[[ EXTRACTED RECORDS, beginning ]]
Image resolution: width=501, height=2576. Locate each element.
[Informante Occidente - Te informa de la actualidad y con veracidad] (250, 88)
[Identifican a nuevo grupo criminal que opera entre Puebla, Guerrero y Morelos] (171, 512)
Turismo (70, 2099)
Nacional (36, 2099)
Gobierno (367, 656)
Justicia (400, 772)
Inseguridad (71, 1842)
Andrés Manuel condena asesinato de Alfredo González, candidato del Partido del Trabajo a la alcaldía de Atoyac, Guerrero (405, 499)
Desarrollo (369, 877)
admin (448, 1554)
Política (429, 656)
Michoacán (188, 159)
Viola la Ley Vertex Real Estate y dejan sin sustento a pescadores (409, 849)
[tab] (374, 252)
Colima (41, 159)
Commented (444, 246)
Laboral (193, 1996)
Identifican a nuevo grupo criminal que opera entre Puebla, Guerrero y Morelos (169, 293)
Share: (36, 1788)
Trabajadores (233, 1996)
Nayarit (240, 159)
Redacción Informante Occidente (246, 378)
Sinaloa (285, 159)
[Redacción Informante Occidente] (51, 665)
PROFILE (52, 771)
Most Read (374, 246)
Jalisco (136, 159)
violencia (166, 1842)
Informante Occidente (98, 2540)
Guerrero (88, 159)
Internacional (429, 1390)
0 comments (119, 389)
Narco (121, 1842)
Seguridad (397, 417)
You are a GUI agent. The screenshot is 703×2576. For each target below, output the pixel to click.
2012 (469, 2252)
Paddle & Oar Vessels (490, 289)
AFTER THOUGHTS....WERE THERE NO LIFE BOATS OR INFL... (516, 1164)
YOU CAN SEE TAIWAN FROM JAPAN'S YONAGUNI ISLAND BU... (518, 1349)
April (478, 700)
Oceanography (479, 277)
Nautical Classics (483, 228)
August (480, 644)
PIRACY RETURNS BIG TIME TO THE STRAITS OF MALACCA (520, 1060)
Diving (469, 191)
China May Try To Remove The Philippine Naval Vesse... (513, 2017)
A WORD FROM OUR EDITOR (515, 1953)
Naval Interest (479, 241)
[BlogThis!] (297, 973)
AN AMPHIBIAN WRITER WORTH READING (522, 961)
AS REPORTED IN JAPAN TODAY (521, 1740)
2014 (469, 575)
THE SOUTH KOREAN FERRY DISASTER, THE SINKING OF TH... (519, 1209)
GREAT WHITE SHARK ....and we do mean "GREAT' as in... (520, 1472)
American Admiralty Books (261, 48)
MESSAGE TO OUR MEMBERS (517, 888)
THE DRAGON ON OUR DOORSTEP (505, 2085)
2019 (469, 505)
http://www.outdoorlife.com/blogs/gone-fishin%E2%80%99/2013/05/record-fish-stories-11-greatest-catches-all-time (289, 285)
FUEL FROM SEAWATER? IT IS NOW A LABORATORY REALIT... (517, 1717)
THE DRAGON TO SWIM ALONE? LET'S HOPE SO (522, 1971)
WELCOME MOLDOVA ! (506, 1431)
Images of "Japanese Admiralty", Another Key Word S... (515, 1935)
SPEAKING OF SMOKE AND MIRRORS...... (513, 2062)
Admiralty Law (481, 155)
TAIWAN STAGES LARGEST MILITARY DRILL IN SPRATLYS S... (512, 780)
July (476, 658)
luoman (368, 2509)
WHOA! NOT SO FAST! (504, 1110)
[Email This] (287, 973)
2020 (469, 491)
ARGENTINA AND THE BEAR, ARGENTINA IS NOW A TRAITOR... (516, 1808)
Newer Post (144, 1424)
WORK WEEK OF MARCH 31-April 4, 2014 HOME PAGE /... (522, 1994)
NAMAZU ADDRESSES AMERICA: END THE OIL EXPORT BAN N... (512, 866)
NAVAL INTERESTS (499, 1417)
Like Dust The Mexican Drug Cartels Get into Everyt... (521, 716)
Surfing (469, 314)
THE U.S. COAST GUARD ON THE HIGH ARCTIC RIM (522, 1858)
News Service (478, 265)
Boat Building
[[ EXTRACTED RECORDS, end ]]
WORK INSTRUCTION » Retype exactly the lines above, from the one with "2014 (469, 575)" through the one with "Newer Post (144, 1424)", inclusive.

FINISHED EXERCISE »
2014 (469, 575)
THE SOUTH KOREAN FERRY DISASTER, THE SINKING OF TH... (519, 1209)
GREAT WHITE SHARK ....and we do mean "GREAT' as in... (520, 1472)
American Admiralty Books (261, 48)
MESSAGE TO OUR MEMBERS (517, 888)
THE DRAGON ON OUR DOORSTEP (505, 2085)
2019 (469, 505)
http://www.outdoorlife.com/blogs/gone-fishin%E2%80%99/2013/05/record-fish-stories-11-greatest-catches-all-time (289, 285)
FUEL FROM SEAWATER? IT IS NOW A LABORATORY REALIT... (517, 1717)
THE DRAGON TO SWIM ALONE? LET'S HOPE SO (522, 1971)
WELCOME MOLDOVA ! (506, 1431)
Images of "Japanese Admiralty", Another Key Word S... (515, 1935)
SPEAKING OF SMOKE AND MIRRORS...... (513, 2062)
Admiralty Law (481, 155)
TAIWAN STAGES LARGEST MILITARY DRILL IN SPRATLYS S... (512, 780)
July (476, 658)
luoman (368, 2509)
WHOA! NOT SO FAST! (504, 1110)
[Email This] (287, 973)
2020 (469, 491)
ARGENTINA AND THE BEAR, ARGENTINA IS NOW A TRAITOR... (516, 1808)
Newer Post (144, 1424)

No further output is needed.